Your instructions:
Swap every occurrence of "screenshot" in the records below for "capture", leaving all other text unchanged.

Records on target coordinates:

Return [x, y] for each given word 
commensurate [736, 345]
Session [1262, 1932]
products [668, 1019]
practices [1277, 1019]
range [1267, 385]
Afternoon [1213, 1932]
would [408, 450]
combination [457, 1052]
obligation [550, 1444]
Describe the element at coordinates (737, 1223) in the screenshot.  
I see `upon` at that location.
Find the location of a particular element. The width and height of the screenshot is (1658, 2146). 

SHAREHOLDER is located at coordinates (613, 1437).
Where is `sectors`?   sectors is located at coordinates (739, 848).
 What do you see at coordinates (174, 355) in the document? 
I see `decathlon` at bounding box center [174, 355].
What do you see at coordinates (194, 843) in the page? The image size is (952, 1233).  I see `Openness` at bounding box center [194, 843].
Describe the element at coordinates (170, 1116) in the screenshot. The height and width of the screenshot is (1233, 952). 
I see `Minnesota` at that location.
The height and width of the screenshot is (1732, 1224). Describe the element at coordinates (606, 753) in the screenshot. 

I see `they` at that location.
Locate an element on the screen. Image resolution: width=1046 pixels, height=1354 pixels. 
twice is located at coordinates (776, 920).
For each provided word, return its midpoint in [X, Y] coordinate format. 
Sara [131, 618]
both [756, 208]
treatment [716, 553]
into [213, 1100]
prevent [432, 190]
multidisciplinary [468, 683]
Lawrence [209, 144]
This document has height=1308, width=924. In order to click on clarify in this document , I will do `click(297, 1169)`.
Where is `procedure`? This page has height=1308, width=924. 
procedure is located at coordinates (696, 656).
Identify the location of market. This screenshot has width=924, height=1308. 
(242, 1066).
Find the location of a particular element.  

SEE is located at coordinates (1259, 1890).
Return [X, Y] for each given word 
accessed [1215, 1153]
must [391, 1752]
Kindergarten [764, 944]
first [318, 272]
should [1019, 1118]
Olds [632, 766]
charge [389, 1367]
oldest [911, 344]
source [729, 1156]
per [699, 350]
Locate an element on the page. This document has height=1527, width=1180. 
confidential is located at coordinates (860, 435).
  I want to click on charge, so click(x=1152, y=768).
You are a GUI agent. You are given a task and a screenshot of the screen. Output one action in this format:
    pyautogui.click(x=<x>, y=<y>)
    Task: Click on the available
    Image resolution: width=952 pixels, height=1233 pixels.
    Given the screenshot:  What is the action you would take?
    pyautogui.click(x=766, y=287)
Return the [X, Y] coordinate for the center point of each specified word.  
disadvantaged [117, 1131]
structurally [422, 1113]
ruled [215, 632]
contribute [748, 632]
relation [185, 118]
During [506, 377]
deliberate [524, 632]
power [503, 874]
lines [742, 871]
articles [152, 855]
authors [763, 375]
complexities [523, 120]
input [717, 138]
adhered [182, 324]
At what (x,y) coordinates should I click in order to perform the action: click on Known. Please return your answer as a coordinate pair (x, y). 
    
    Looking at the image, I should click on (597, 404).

Response:
Return [x, y] for each given word 
commensurate [736, 345]
Session [1262, 1932]
products [668, 1019]
practices [1277, 1019]
range [1267, 385]
Afternoon [1213, 1932]
would [408, 450]
combination [457, 1052]
obligation [550, 1444]
Describe the element at coordinates (737, 1223) in the capture.  
I see `upon` at that location.
Find the location of a particular element. The width and height of the capture is (1658, 2146). 

SHAREHOLDER is located at coordinates (613, 1437).
Where is `sectors`?   sectors is located at coordinates (739, 848).
 What do you see at coordinates (174, 355) in the document? 
I see `decathlon` at bounding box center [174, 355].
What do you see at coordinates (194, 843) in the page? The image size is (952, 1233).  I see `Openness` at bounding box center [194, 843].
Describe the element at coordinates (170, 1116) in the capture. The height and width of the capture is (1233, 952). 
I see `Minnesota` at that location.
The height and width of the capture is (1732, 1224). Describe the element at coordinates (606, 753) in the capture. 

I see `they` at that location.
Locate an element on the screen. Image resolution: width=1046 pixels, height=1354 pixels. 
twice is located at coordinates (776, 920).
For each provided word, return its midpoint in [X, Y] coordinate format. 
Sara [131, 618]
both [756, 208]
treatment [716, 553]
into [213, 1100]
prevent [432, 190]
multidisciplinary [468, 683]
Lawrence [209, 144]
This document has height=1308, width=924. In order to click on clarify in this document , I will do `click(297, 1169)`.
Where is `procedure`? This page has height=1308, width=924. 
procedure is located at coordinates (696, 656).
Identify the location of market. This capture has width=924, height=1308. 
(242, 1066).
Find the location of a particular element.  

SEE is located at coordinates (1259, 1890).
Return [X, Y] for each given word 
accessed [1215, 1153]
must [391, 1752]
Kindergarten [764, 944]
first [318, 272]
should [1019, 1118]
Olds [632, 766]
charge [389, 1367]
oldest [911, 344]
source [729, 1156]
per [699, 350]
Locate an element on the page. This document has height=1527, width=1180. 
confidential is located at coordinates (860, 435).
  I want to click on charge, so click(x=1152, y=768).
You are a GUI agent. You are given a task and a capture of the screen. Output one action in this format:
    pyautogui.click(x=<x>, y=<y>)
    Task: Click on the available
    Image resolution: width=952 pixels, height=1233 pixels.
    Given the capture:  What is the action you would take?
    pyautogui.click(x=766, y=287)
Return the [X, Y] coordinate for the center point of each specified word.  
disadvantaged [117, 1131]
structurally [422, 1113]
ruled [215, 632]
contribute [748, 632]
relation [185, 118]
During [506, 377]
deliberate [524, 632]
power [503, 874]
lines [742, 871]
articles [152, 855]
authors [763, 375]
complexities [523, 120]
input [717, 138]
adhered [182, 324]
At what (x,y) coordinates should I click in order to perform the action: click on Known. Please return your answer as a coordinate pair (x, y). 
    
    Looking at the image, I should click on (597, 404).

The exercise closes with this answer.